## [Task to complete]
Report, as a bare number, how many lines of the entries below contain "dropdown".

Items listed in a dataset:

————————

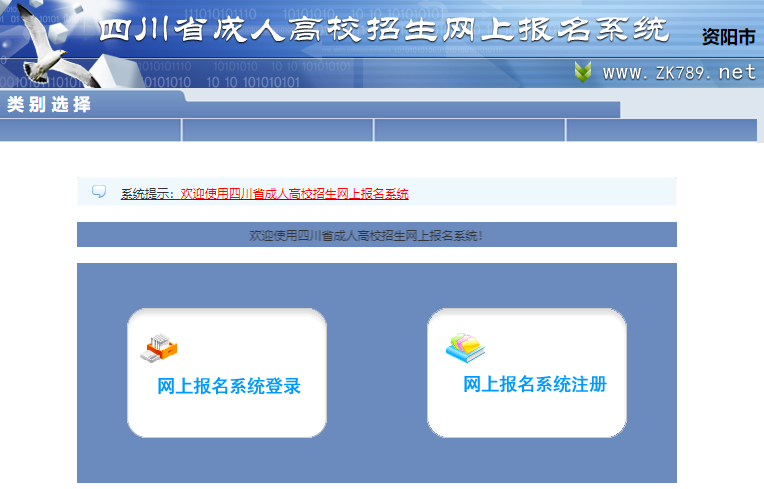Open the 网上报名系统登录 link
This screenshot has width=764, height=489.
(x=228, y=386)
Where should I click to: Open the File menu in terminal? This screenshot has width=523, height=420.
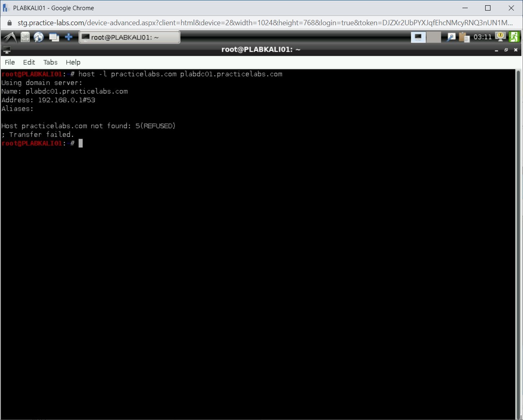[x=10, y=62]
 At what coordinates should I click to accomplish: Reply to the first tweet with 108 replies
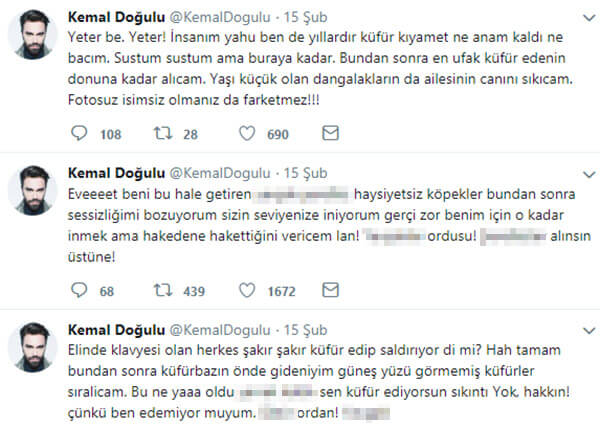pyautogui.click(x=80, y=133)
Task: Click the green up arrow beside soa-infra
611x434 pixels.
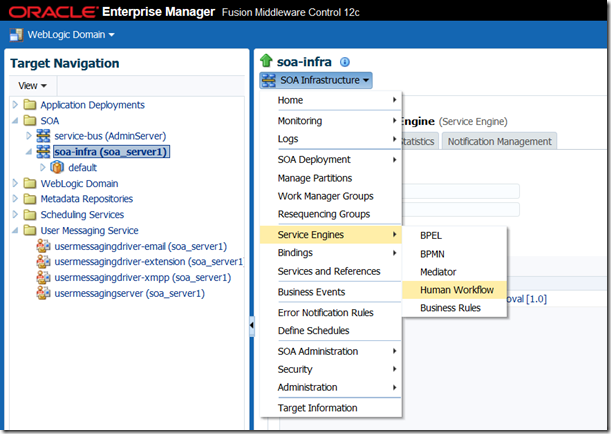Action: pyautogui.click(x=266, y=62)
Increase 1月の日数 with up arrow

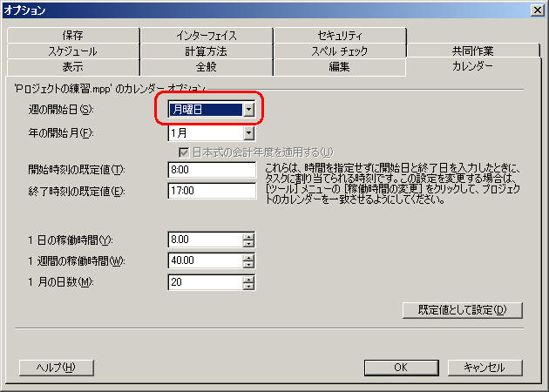pyautogui.click(x=249, y=278)
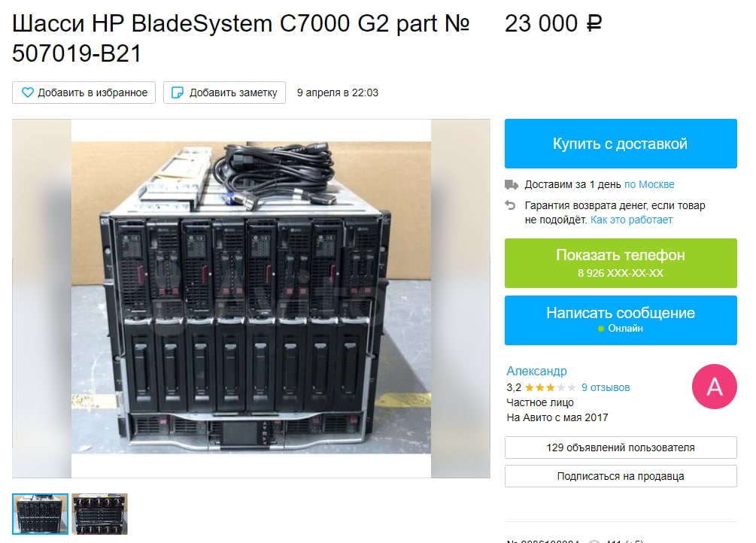This screenshot has height=543, width=756.
Task: Open the 9 отзывов reviews link
Action: [x=606, y=387]
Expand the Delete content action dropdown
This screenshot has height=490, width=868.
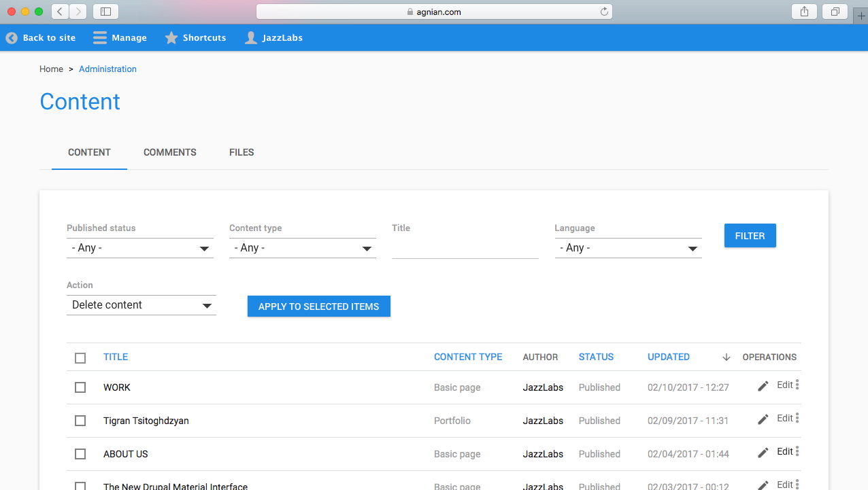point(141,304)
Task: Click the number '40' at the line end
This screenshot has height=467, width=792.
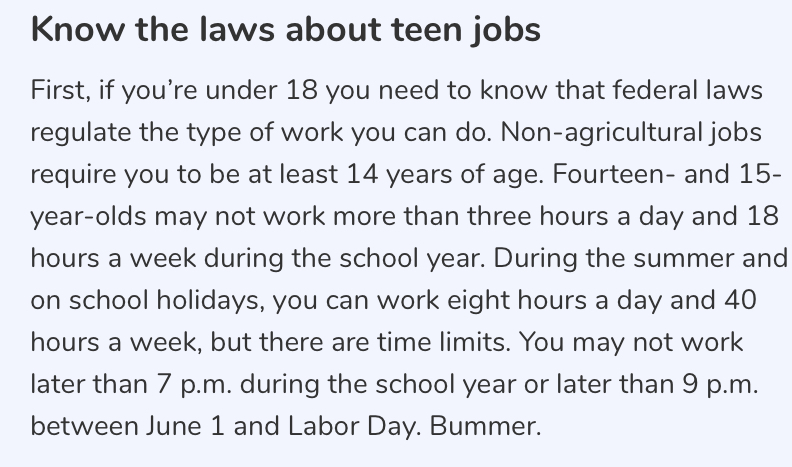Action: (x=740, y=300)
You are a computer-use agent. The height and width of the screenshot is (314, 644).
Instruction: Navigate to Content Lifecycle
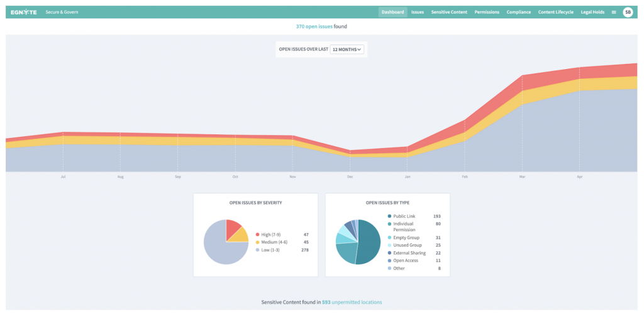pos(556,12)
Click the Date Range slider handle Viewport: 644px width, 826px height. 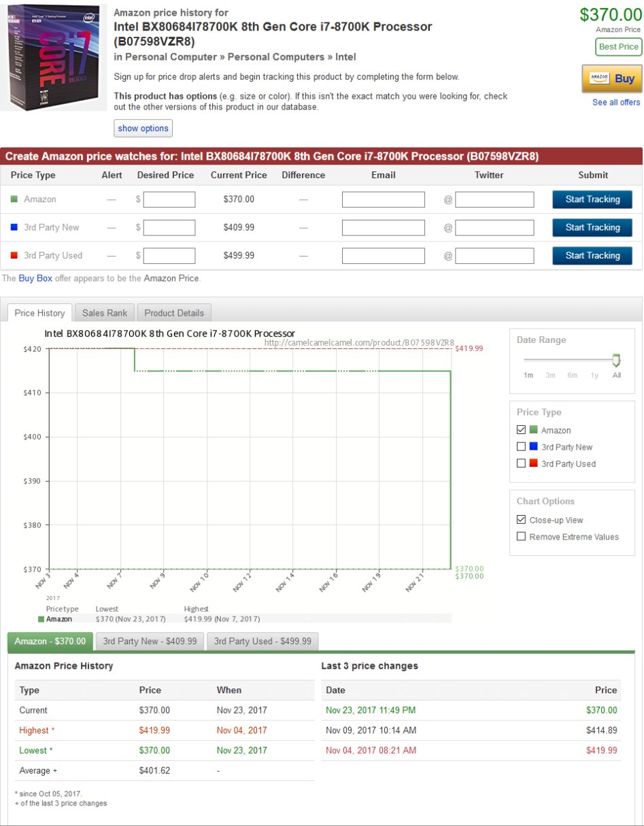click(x=616, y=360)
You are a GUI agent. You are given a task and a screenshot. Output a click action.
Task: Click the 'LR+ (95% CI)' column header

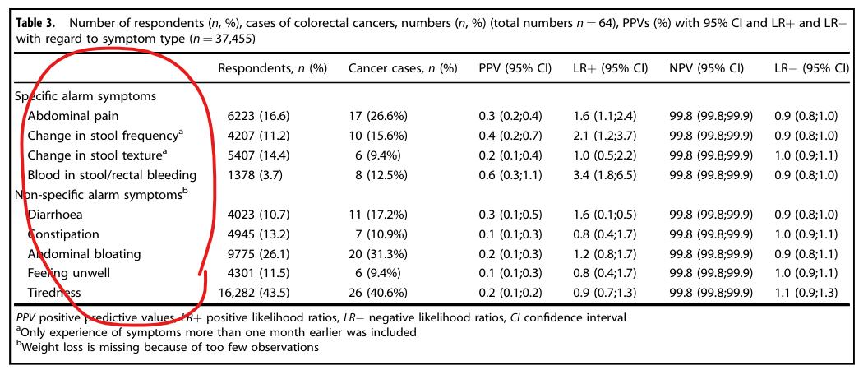611,69
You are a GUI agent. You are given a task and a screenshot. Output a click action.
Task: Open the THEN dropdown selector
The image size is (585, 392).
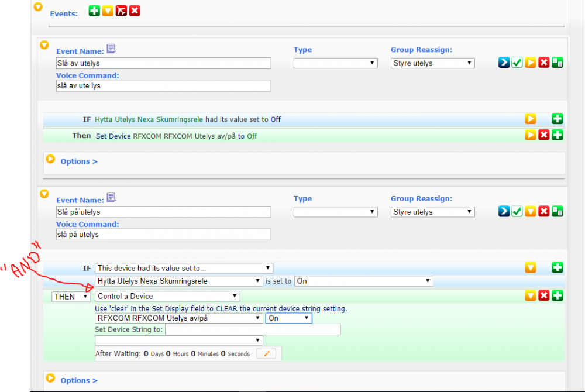tap(71, 297)
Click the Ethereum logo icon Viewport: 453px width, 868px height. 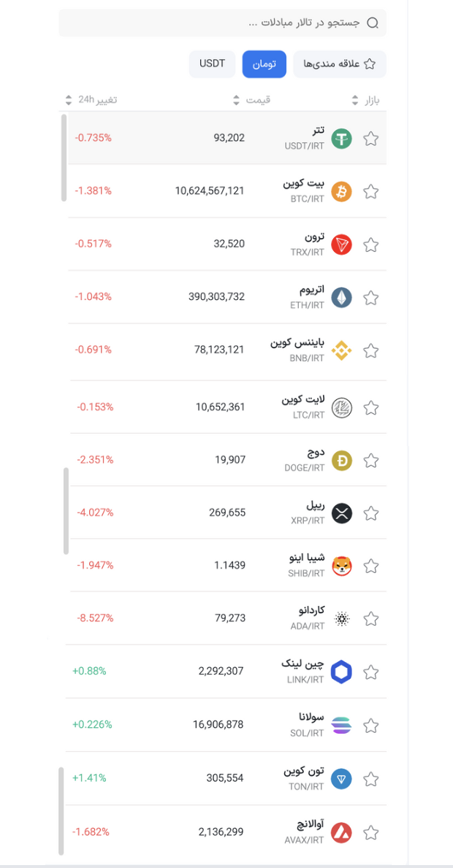(340, 297)
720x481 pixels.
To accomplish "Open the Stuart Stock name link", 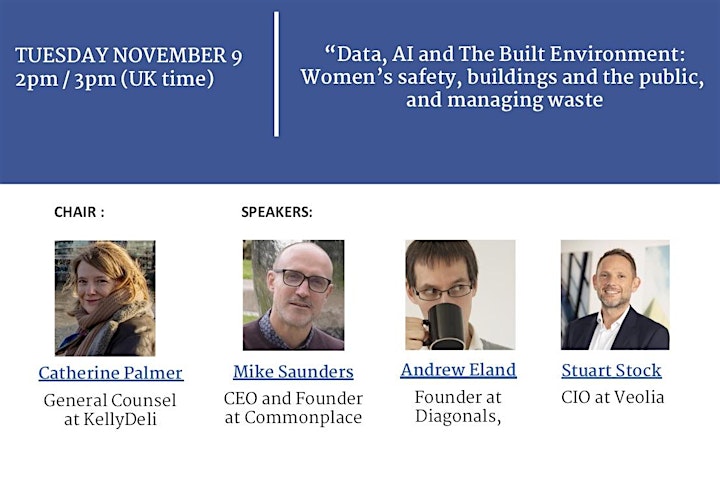I will click(x=611, y=370).
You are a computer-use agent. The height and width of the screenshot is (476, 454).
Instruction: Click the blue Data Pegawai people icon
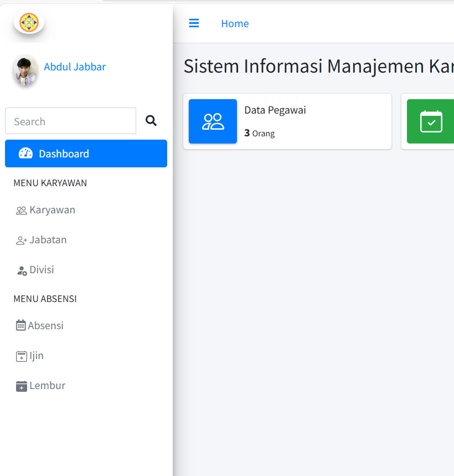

————————

## [Solution to this exercise]
2